Si la película nos habla de una versión atormentada de Estados Unidos, The Sweet East (Quincena de los Cineastas), primer largometraje de Sean Price Williams, director de fotografía de Alex Ross Perry y los Safdie, traza un retrato mucho más satírico del mismo país. Quizás también mucho más certero a partir de un personaje como el de la adolescente Lillian que, literalmente, se deja llevar, tanto por los avatares que le depara el guión como por las imágenes de Williams. Durante un viaje escolar a Washington D.C., Lillian consigue huir de un tiroteo para luego embarcarse en una serie de encuentros con unos activistas de izquierdas, un profesor universitario racista cuyo edredón está decorado con esvásticas, unos cineastas que la fichan de inmediato para rodar una película o unos islamistas radicales y gays… todo ello con Lillian vestida con trajes de época, como si estuviese salida del siglo XIX o de la comuna de The Village, de Shyamalan.

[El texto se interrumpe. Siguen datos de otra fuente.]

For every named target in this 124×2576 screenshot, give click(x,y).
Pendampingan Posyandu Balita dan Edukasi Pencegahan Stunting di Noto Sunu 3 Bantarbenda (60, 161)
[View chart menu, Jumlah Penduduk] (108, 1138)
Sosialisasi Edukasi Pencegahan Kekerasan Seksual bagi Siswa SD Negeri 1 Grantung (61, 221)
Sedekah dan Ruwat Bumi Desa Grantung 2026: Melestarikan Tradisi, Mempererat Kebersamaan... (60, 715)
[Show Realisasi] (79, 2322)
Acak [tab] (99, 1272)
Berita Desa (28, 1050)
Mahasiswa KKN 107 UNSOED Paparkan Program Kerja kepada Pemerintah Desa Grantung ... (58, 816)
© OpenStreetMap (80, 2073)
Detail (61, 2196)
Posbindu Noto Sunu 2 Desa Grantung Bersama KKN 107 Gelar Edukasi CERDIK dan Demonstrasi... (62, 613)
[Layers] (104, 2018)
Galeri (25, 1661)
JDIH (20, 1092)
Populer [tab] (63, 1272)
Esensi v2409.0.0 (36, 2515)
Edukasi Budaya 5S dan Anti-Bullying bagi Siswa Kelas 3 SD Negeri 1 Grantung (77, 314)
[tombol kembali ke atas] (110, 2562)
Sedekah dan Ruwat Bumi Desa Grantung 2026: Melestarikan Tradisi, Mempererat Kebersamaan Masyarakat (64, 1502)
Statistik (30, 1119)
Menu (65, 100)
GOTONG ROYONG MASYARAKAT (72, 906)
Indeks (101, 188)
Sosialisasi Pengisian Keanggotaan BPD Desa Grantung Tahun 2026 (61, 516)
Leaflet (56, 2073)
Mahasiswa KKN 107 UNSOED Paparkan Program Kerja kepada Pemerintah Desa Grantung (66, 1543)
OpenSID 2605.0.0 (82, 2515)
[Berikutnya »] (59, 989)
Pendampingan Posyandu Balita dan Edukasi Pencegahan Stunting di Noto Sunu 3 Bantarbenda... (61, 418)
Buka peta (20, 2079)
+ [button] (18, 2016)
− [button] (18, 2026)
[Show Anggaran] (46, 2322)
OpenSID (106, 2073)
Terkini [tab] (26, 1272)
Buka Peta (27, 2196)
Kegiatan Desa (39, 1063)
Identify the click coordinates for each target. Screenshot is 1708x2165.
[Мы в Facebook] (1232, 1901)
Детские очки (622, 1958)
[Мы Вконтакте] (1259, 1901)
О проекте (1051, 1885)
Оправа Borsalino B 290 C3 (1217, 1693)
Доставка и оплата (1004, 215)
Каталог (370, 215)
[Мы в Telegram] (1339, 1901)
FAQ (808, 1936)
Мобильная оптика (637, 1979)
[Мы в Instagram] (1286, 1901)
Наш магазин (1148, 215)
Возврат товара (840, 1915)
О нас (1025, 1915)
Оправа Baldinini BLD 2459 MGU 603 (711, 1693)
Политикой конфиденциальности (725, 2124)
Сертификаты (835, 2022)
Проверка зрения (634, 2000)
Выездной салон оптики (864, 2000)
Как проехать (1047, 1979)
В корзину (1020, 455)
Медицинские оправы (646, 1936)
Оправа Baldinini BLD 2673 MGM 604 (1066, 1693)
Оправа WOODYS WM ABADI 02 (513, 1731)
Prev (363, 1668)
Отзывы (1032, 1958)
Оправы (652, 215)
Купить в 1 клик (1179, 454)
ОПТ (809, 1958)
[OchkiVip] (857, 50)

Por increíble que parezca el día empezó con las cuatro horas y media de Occupied City (Sesiones Especiales), de Steve McQueen, pura calma que McQueen filma en las calles y plazas de Amsterdam y que en realidad son dos historias. La primera, quizás la más importante, es la que adapta un libro de Bianca Stigter, Atlas of an Occupied City (Amsterdam 1940-45). Una adaptación en la medida que, como John Gianvito en Profite Motive and the Whispering Wind, toma un libro como eje narrativo, como un medio para situar en un mapa los lugares de la memoria. En el caso de McQueen estos son los de la capital neerlandesa durante la ocupación nazi, un recorrido por las calles y edificios, muchos ya desaparecidos, que reproduce las palabras del libro de Stigter (la extraordinaria voz en off de Melanie Hyams) para situarlas sobre el Amsterdam contemporáneo para así fijar la memoria, particularmente de la presencia judía, las víctimas principales de la persecución de los nazis. Los textos de Stigter nos hablan de las detenciones, de los traslados a Westerbrok y después a Auschwitz, del Invierno del Hambre, de las actividades de la Resistencia o de algunas tímidas protestas, mientras las imágenes de McQueen nos retratan la ciudad en otro momento ciertamente singular, y esta es la segunda historia, la segunda lectura que propone Occupied City, el del cierre de la ciudad a causa de la pandemia del Covid-19 y el confinamiento. Es así cómo McQueen toma el pulso de la ciudad contemporánea, esa ciudad que va despertando al mismo ritmo que avanza la película, desde los planos fijos iniciales a las protestas contra el confinamiento, las cargas policiales o las manifestaciones denunciando el cambio climático filmadas por una cámara que no renuncia al movimiento, o que nos lleva desde el silencio inicial hasta una música que poco a poco se va imponiendo desde lo diegético a lo extradiegético. Nada que no hayamos visto en otras ocasiones (Straub, Lanzmann) solo que ahora adoptando la forma de una inesperada sinfonía urbana.